Trust forms the backbone of every lab supply decision. As someone who has evaluated plenty of products over the years, I rely on published validation, open data, and direct user experience, not promotional hyperbole. With 4-Chloro-2,5-dimethoxyacetoacetanilide, peer-reviewed studies and supplier transparency give users something solid to judge by. Certificates confirm composition, analytical profiles spell out impurity levels, and safety guides give staff clear procedures. Open lines of communication with suppliers let users share field data back upstream, fostering a healthy loop between producers and scientists.
I’ve seen organizations benefit from networking with their vendors, lining up technical presentations or webinars to dig into use-cases and limitations. This sort of engagement builds confidence, speeds up adoption of new materials, and shortens the path from theory to working solution.
Few domains move as quickly as specialty chemicals. Product cycles spin faster each year, and buyers weigh not just price and lab results, but values too. Environmental, social, and governance expectations now influence procurement as much as purity or reactivity. From my vantage point, products like 4-Chloro-2,5-dimethoxyacetoacetanilide succeed because they meld hard science with real responsibility. This isn’t just about filling an order; it’s a signal of where chemical manufacturing needs to go next.
Many teams now include sustainability professionals or compliance specialists right at the decision table. Their input shapes product selection and triggers in-depth supplier reviews. Openly sharing test methods, safety incidents, or proposed improvements nudges everyone ahead, not just a single producer or brand.

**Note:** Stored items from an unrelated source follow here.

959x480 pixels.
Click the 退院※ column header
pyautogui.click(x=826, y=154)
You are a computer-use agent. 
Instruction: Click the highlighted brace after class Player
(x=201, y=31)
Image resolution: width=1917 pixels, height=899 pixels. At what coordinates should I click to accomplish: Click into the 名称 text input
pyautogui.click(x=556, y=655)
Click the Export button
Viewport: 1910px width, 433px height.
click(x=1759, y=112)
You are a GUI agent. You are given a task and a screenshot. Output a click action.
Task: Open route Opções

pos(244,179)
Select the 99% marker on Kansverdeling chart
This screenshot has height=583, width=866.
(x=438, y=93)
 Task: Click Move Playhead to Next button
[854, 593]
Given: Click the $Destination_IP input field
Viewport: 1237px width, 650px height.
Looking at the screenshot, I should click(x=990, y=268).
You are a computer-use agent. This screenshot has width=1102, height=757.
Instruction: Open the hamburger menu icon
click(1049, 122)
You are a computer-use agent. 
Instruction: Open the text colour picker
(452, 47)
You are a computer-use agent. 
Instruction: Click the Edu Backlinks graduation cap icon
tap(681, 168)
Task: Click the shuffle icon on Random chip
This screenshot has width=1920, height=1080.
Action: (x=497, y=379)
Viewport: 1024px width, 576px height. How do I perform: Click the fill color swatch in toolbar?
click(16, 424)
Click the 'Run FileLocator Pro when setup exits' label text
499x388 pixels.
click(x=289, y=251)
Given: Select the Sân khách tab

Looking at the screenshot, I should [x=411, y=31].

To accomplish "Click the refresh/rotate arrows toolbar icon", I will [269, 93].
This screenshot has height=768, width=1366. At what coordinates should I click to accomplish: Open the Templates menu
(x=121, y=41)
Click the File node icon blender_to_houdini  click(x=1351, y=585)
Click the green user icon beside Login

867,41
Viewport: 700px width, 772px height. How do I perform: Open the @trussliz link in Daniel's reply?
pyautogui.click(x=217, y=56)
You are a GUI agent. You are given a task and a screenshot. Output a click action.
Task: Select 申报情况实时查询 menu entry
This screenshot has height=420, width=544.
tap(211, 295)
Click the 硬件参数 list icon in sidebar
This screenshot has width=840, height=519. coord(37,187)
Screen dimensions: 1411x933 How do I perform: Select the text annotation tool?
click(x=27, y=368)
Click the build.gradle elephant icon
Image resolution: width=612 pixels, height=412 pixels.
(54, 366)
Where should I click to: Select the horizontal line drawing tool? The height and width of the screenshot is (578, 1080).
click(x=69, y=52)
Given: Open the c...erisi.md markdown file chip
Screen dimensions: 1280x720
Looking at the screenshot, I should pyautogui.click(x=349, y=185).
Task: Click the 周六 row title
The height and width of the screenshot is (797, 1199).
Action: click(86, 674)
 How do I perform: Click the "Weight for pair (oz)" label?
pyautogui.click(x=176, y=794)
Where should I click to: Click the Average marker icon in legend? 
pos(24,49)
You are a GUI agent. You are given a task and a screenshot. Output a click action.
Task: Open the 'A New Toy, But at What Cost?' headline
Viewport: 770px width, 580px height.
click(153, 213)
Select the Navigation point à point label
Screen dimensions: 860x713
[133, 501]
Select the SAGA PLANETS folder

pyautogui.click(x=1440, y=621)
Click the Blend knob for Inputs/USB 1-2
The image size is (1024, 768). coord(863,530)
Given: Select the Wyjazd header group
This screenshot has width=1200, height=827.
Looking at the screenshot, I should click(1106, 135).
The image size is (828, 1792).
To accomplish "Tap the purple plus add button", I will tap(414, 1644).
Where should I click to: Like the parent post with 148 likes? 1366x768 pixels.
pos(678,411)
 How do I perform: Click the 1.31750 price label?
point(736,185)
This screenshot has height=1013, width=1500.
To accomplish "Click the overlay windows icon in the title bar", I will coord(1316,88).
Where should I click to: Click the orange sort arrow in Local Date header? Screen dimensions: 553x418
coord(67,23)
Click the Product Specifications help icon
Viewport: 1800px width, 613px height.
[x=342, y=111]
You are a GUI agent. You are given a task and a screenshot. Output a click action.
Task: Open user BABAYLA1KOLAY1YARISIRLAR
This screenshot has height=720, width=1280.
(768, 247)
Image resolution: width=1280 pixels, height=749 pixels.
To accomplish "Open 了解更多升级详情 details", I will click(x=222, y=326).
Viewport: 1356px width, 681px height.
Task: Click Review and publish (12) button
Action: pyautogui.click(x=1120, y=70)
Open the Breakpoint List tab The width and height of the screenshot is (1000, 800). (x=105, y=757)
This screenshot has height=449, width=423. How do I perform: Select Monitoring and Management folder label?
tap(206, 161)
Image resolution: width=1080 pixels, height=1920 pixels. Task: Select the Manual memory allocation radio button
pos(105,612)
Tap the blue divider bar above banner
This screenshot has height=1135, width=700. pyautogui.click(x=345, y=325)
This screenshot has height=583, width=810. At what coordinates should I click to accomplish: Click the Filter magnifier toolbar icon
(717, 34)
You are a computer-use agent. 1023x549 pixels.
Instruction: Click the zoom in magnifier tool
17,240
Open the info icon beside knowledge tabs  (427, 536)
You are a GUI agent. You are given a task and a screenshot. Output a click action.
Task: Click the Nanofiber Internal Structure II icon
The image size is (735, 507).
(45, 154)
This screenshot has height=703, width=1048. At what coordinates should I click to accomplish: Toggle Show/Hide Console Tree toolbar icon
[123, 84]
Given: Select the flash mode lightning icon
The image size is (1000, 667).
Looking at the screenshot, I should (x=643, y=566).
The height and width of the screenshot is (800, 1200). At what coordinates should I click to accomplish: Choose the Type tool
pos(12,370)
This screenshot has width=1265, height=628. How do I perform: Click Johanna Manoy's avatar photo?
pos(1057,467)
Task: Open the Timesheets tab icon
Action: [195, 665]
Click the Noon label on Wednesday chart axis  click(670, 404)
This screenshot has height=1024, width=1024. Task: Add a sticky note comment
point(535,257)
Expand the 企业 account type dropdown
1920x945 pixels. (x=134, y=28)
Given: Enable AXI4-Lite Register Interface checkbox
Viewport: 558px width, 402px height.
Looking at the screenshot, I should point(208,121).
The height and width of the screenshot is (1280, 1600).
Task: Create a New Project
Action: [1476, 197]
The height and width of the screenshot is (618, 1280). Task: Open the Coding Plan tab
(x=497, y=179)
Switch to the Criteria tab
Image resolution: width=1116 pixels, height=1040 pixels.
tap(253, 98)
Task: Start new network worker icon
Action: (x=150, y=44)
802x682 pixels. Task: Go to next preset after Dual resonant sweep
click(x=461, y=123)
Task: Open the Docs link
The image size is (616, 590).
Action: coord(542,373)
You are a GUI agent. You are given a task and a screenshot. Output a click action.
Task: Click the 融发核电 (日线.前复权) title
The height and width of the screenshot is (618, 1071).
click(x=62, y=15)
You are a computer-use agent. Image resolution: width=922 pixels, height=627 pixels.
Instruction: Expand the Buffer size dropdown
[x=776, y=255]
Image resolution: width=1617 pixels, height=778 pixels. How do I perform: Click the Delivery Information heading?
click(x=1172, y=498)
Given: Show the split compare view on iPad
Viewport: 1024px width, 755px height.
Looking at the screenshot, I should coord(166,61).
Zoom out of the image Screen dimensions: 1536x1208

Training across organizations emphasizes risk reduction, supplier qualification, and lifecycle analysis. My own years tracking industry trends suggest compounds with a cleaner footprint and better reputation earn repeat business and inspire more innovative R&D. Even competitors not currently using this compound watch the trend lines, benchmarking their own offerings against its profile.
Chemicals like 4-Chloro-2,5-dimethoxyacetoacetanilide show that synthetic ingenuity still drives progress. By balancing advanced physical properties with safer toxicity and improved handling, users get tools they can actually trust. The chemistry community no longer sees quality and sustainability as trade-offs; they see them as inseparable. With every successful run, every new patent, or published dataset, the appreciation for high-integrity materials only grows.
End users should not settle for less, and with more choices available, hands-on experience becomes the true measure. By insisting on clear data and open feedback channels, labs and companies raise the bar for everyone. Whether developing next-generation drugs, complex pigments, or specialty polymers, solutions start with inputs that embody more than simple functionality. The lessons learned in real labs, from early research through scaled manufacturing, point toward a future where transparency, responsibility, and progress stay tightly linked.
4-Chloro-2,5-dimethoxyacetoacetanilide does more than fit in; it helps set the pace for a broader class of compounds that can serve modern needs without looking over their shoulder for legacy problems. This approach helps not just individual users, but entire industries leap forward without leaving unintended consequences behind.